Whats a value of x such that both x + 1 == x and x * 2 == x is true?

Question

Title basically says it all. My friend gave me this as a challenge he solved in some CTF he is doing. I have thought about it for a while and can not figure it out. Also, INFINITY isn't a valid answer. Thanks.

Answer 1

The only way this happens in C is:

• x is an infinity (+∞ or −∞) (equivalently, HUGE_VAL or -HUGE_VAL in implementations that do not support infinities).
• x is a NaN and the C implementation uses non-IEEE-754 behavior for NaNs.
• x is adjacent to an infinity in the floating-point representation and a suitable directed rounding mode is used.
• x+1 and x*2 overflow and the resulting behavior not defined by the C standard happens to report the comparisons as true.
• x is uninitialized and hence indeterminate and takes on different values in the two appearances of x in x+1 == x such that the comparison is true and, in x*2 == x either similarly takes on different values or takes on the value zero.
• x is uninitialized and has automatic storage duration and its address is not taken, and hence the behavior is not defined by the C standard, and the resulting behavior happens to report the comparisons as true.

Proof:

Other than infinity, the statements are mathematically false in real numbers, and therefore this cannot arise from real-number behavior. So it must arise from some non-real-number behavior such as overflow, wrapping, rounding, indeterminate values (which may be different in each use of an object) or uninitialized values. Since * is constrained to have arithmetic operands, we only need to consider arithmetic types. (In C++, one could define a class to make the comparisons true.)

For signed integers, non-real-number behavior with fully defined values occurs for + and * only when there is overflow, so that is a possibility.

For unsigned integers, non-real-number behavior with fully defined values occurs for + and * only when there is wrapping. Then, with wrapping modulo M, we would have x+1 = x+kM for some integer k, so 1 = kM, which is not possible for any M used in wrapping.

For the _Bool type, exhaustive testing of the possible values eliminates them.

For floating-point numbers, non-real-number behavior with fully defined values occurs for + and * only with rounding, underflow, and overflow and with NaNs. NaNs never compare as equal by IEEE-754 rules, so they cannot satisfy this, except for the fact that the C standard does not require IEEE-754 conformance, so an implementation could choose to make the comparisons true.

x*2 will not underflow, since it increases the magnitude. x+1 can be made to underflow in a perverse floating-point format with smaller exponent range than precision, but this will not produce x+1 == x. x+1 == x can be satisfied by rounding for sufficiently large x, but then x*2 must produce a value other than x.

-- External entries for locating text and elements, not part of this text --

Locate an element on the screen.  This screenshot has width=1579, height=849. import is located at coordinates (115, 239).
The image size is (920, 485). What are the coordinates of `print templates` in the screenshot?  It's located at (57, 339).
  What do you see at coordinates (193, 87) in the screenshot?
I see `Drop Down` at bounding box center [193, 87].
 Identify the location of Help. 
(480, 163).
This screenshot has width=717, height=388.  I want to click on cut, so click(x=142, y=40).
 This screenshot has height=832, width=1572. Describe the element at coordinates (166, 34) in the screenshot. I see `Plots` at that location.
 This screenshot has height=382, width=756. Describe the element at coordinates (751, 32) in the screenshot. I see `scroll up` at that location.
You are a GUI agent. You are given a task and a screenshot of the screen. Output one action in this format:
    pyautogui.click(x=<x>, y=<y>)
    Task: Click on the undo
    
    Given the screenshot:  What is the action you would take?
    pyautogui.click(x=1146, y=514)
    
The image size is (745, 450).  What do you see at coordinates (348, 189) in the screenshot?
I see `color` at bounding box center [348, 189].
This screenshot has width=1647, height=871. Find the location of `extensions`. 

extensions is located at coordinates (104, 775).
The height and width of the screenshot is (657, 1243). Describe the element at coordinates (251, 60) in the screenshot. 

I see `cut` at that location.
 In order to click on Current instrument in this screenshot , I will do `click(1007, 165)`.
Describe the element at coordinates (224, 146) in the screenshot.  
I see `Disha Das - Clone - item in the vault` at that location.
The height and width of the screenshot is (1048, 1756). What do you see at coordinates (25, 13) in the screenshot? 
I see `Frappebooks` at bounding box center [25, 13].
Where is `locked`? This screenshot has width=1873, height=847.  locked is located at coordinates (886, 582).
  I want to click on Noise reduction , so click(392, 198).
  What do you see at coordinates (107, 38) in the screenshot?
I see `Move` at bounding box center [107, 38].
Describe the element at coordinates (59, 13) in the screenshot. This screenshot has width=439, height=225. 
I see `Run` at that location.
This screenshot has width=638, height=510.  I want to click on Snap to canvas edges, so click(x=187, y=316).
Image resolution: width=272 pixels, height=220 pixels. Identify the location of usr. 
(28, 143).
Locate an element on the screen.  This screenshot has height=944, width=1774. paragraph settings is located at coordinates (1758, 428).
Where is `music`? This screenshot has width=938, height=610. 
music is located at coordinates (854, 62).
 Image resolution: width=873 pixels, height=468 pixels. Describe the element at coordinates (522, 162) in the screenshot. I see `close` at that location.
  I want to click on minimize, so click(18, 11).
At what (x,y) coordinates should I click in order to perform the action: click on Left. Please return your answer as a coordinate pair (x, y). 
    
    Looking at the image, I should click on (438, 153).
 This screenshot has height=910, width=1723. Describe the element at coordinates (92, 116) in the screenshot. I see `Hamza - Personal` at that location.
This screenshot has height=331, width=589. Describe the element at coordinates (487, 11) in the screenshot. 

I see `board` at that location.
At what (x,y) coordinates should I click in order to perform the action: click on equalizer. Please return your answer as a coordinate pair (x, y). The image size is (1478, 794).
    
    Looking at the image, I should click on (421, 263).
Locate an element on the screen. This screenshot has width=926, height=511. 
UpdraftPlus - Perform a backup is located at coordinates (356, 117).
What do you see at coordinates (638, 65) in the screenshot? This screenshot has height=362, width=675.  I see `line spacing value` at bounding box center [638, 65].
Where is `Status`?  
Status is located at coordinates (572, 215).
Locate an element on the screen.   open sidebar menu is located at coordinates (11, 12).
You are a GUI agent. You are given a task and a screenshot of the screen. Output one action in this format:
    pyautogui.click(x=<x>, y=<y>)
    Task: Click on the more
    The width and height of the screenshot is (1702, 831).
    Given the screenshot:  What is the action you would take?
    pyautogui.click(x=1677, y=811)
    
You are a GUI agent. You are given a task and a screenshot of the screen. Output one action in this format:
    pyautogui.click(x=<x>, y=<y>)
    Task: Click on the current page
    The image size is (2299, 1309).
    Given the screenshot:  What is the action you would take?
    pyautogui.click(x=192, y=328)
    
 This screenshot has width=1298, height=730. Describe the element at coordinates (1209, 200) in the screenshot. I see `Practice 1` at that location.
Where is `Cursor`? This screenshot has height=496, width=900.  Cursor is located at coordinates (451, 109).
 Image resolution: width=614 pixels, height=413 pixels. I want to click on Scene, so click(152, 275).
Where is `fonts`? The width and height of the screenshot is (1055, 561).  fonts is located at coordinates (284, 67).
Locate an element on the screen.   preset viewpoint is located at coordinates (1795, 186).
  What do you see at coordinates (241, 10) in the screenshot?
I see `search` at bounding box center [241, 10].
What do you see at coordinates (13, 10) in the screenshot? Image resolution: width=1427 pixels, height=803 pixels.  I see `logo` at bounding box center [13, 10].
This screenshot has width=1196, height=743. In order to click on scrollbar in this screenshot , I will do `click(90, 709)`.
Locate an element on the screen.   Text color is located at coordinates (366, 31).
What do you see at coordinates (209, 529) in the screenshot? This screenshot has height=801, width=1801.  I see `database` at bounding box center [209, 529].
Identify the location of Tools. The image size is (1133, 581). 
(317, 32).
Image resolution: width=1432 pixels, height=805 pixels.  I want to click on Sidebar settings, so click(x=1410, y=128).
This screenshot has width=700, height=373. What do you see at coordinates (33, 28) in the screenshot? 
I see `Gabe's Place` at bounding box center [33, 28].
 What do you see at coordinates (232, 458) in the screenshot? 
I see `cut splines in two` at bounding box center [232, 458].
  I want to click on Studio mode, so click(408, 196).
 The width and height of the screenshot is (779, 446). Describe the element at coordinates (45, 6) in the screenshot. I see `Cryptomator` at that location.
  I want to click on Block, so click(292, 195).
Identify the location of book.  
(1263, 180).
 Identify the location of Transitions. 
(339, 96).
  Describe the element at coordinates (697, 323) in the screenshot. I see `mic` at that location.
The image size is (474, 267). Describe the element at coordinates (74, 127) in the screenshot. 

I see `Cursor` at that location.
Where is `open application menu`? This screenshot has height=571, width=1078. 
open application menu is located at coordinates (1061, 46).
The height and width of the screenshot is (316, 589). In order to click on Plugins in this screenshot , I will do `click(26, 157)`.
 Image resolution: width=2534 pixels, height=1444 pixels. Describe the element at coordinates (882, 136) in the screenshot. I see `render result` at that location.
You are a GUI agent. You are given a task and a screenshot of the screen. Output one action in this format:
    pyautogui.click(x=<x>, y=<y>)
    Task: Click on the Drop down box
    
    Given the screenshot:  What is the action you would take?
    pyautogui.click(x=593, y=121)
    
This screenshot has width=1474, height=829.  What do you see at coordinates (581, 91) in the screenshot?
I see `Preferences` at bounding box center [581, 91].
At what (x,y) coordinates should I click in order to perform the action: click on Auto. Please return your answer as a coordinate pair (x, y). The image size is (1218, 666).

That leaves overflow. If x is the greatest representable finite number (and hence the greatest representable number less than infinity), and the rounding mode is downward (toward −∞) or toward zero, then x+1 will yield x and x*2 will yield x, so the comparisons yield true. Similarly, the greatest negative representable finite number will satisfy the comparisons with rounding upward (toward +∞) or toward zero.

Answer 2

The equalities will hold true for double x = HUGE_VAL;. Since C99, quoting cppreference.com:

The HUGE_VALF, HUGE_VAL and HUGE_VALL macros expand to positive floating point constant expressions which compare equal to the values returned by floating-point functions and operators in case of overflow

Sample code:

#include <math.h>
#include <stdio.h>

int main() {
    double x = HUGE_VAL;
    printf("%d %d\n", x + 1 == x, 2 * x == x);
    return 0;
}

Output:

1 1

Answer 3

Solving for x using the C preprocessor:

#include <stdio.h>

int main() {

#define x  1,1

    if (x + 1 == x)
        printf("x + 1 == x is true\n");

    if (x * 2 == x)
        printf("x * 2 == x is true\n");

    printf("x     = %d\n", x);
    printf("x + 1 = %d\n", x + 1);
    printf("x * 2 = %d\n", x * 2);

    return 0;
}

Output (warnings omitted :):

x + 1 == x is true
x * 2 == x is true
x     = 1
x + 1 = 1
x * 2 = 1